Consegui o meu primeiro emprego, numa empresa de renome, sinto uma certa ansiedade por saber o que me espera, mas respiro fundo para não me levar pelo stress. Desço a rua, gosto deste lugar que parece ser meu, talvez por ninguém saber onde estou. Pensam que estou no estrangeiro…afinal a colecção de postais sempre teve utilidade. Sempre quis sentir-me só, talvez por ser uma entre muitos que não sabe lidar coma solidão muito bem E cá estou eu, a apanhar o meu primeiro de muitos transportes. Entro neste vazio apertado incolor, consigo ainda um lugar a janela, por ser das primeiras paragens… Gosto desta lentidão, creio que sou sempre um visitante desta passagem pela cidade velha, tudo parece novo, nunca sabemos quem irá entrar na paragem seguinte, nunca sabemos para onde vão os que ao nosso lado se sentam, até mesmo os que adormecem. Ficaram até ao fim da carreira?
Entrei, transportando todos os sonhos que levamos para algo recente, a esperança que seja melhor do que imaginamos. Estou a ser observada até ao ínfimo do meu ser pelos meus colegas, mas finjo não dar conta e quando fecho a porta do director começam os cochichos habituais. Quando saí sentei-me na mesa do bar para beber um café, e uma mulher já bem entrada virou-se para outra e disse em tom de quem quer ser ouvida: “Tem mania que é superior, só porque vai mandar na gente, ela que nem pense, porque nós já cá estamos à mais tempo”. Pego no café, pouso-o na mesa das ditas, e puxo uma cadeira… E entoou a língua delas: “ Então se estão cá há mais tempo são uma mais valia para mim, porque me vão ajudar imenso. Desconheço a história desta companhia, gostava que me contassem um pouco mais…” Sentiram-se úteis e foi o começo de uma amizade. Começaram a por nabos na púcara, dei-lhes a atenção, mas não, não lhes dei a minha opinião sobre nada que me pudesse comprometer.
A tarde, de regresso a casa, sentei-me no mesmo banco do costume e travei uma breve conversa com o senhor da jaqueta verde, um velhote já meio ensurdecido do tempo… tinha sempre uma palavra a dizer, mesmo que repetida pela falta de memória. No final apontou para a leitaria. Fui, havia um bilhete para mim que dizia: “Á mesma hora nos cruzamos todo o dia, conhecer-te seria para mim, uma alegria.” assinado: homem da gravata preta. Sorri, e Amílcar, empregado de meia idade, cuja a barriga o impedia de retirar as guloseimas da prateleira expôs com afinco a sua questão: “ vamos ter romance?” Eu simplesmente franzi, as sobrancelhas. Sorri, mas agora maliciosamente e saí.

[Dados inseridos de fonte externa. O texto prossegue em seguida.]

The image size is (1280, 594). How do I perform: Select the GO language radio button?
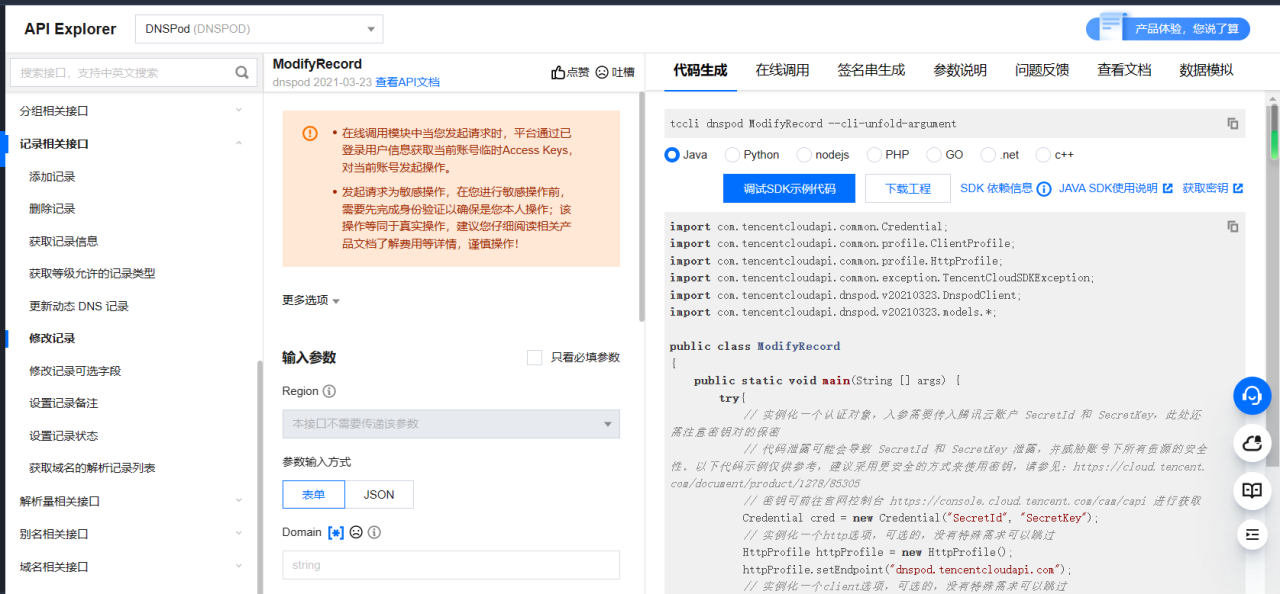934,155
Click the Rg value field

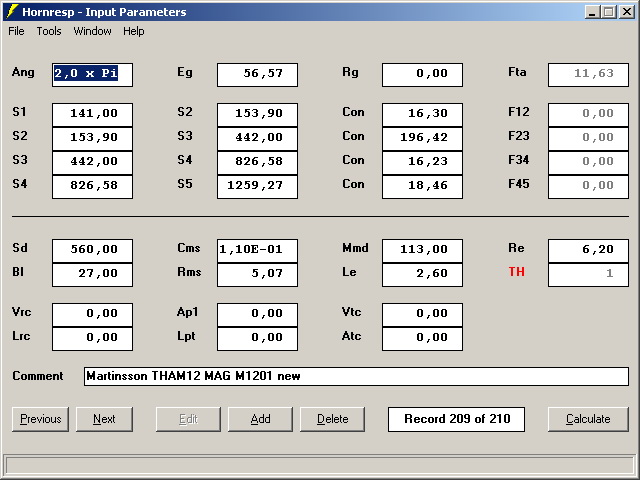[x=422, y=74]
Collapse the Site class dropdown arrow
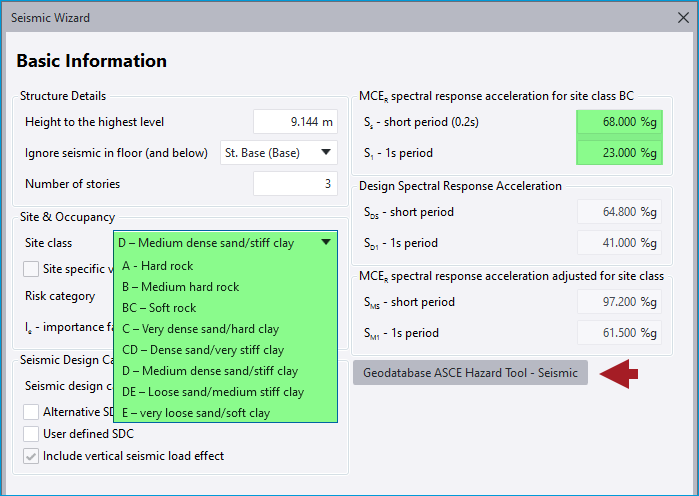Viewport: 699px width, 496px height. 326,242
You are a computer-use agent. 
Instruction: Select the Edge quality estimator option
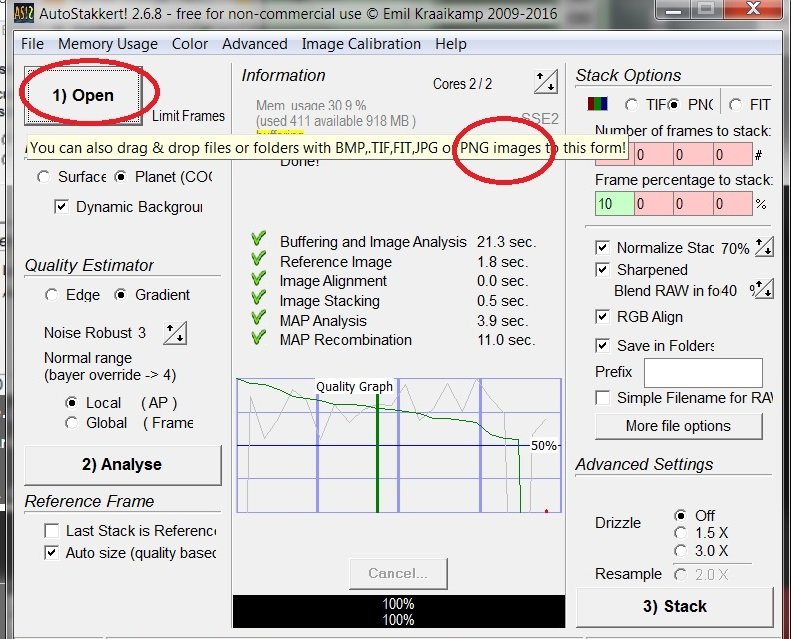(52, 295)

A fechadura anda perra, devia estar cá o meu avó para concertas todos estes defeitos… a esta hora a minha mãe diria algo do género: “ Estragas sempre tudo, eu tive uma máquina de lavar que durou uma vida”. Para ela, as novas tecnologias não devem ser percebidas até passarem a ser necessariamente obrigatórias, para mim são as “intocáveis e duradouras tecnologias”, razão pela qual a solidão abarca os seus desconhecedores.
Parei para descansar a vida nos pensamentos, resolvi passar os olhos pelos álbuns d fotos, esses, que tem sido mesmo bem estimados. Toca a campainha, o meu director! Encosto-me a porta, “estou desgraçada”, pensei…abri a porta após a primeira hesitação e ficamos os dois perplexos… “ Quer entrar?” Entrou, bisbilhotando cada canto.